Passage for review Block Start

Now, all that astronomy stuff is great, but I am even more curious about what else was going in the life of eight-year-old Rachel Webster which made her become so determined that science was for her. I look forward to reading that in her memoirs if she ever gets a break from the exciting world of astrophysics to write them!
The theatre seats 100 and was almost full on a chilly Melbourne winter night. There was a mix of young and old, members and non-members. Talks at the RSV are free, and refreshments are served after each talk. There is also the option to pay $25/$20 (members) to join others for drinks and snacks from 6pm before the talk.
This event was listed on Eventbrite and promoted through the Royal Society of Victoria membership which currently sits at 600. It was also promoted on social media through the Australian Science Communicators’ networks. Being more pro-active on social media these days, the RSV is attracting wider audiences, which will hopefully mean more opportunities to diversify their activities.
Given their excellent performances on the night, here are some further details about the speakers for any future ‘scicomm’ event you are planning:
Professor Rachel Webster, Astrophysicist at the The University of Melbourne with an active interest in climate change and in particular the development of large-scale renewable energy projects.

Passage for review Block End
Provided material Block Start

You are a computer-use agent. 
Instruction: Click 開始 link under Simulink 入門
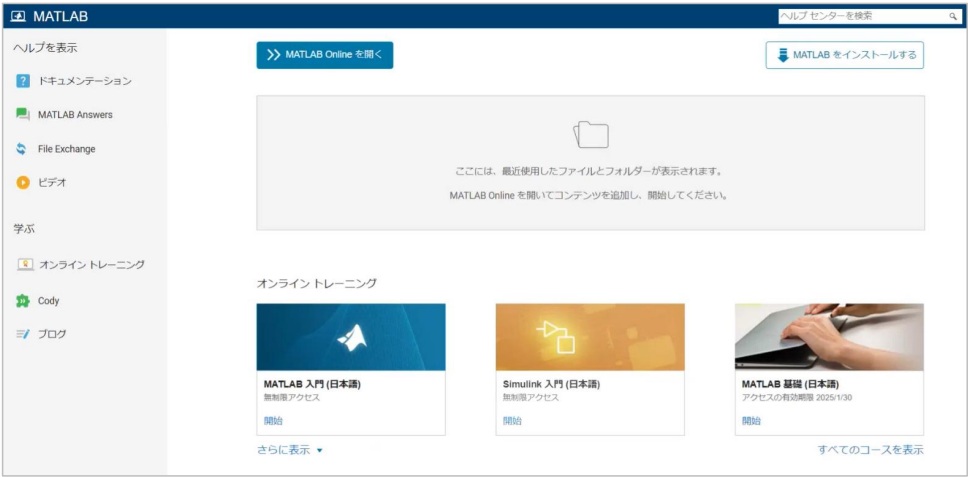(x=512, y=421)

Provided material Block End

Aim of the exercise:
Answer these questions about the talk write-up above:
1. How many people does the theatre seat?
2. What is the current membership of the Royal Society of Victoria?
3. At which university does Professor Rachel Webster work as an astrophysicist?

Written solution:
1. 100
2. 600
3. The University of Melbourne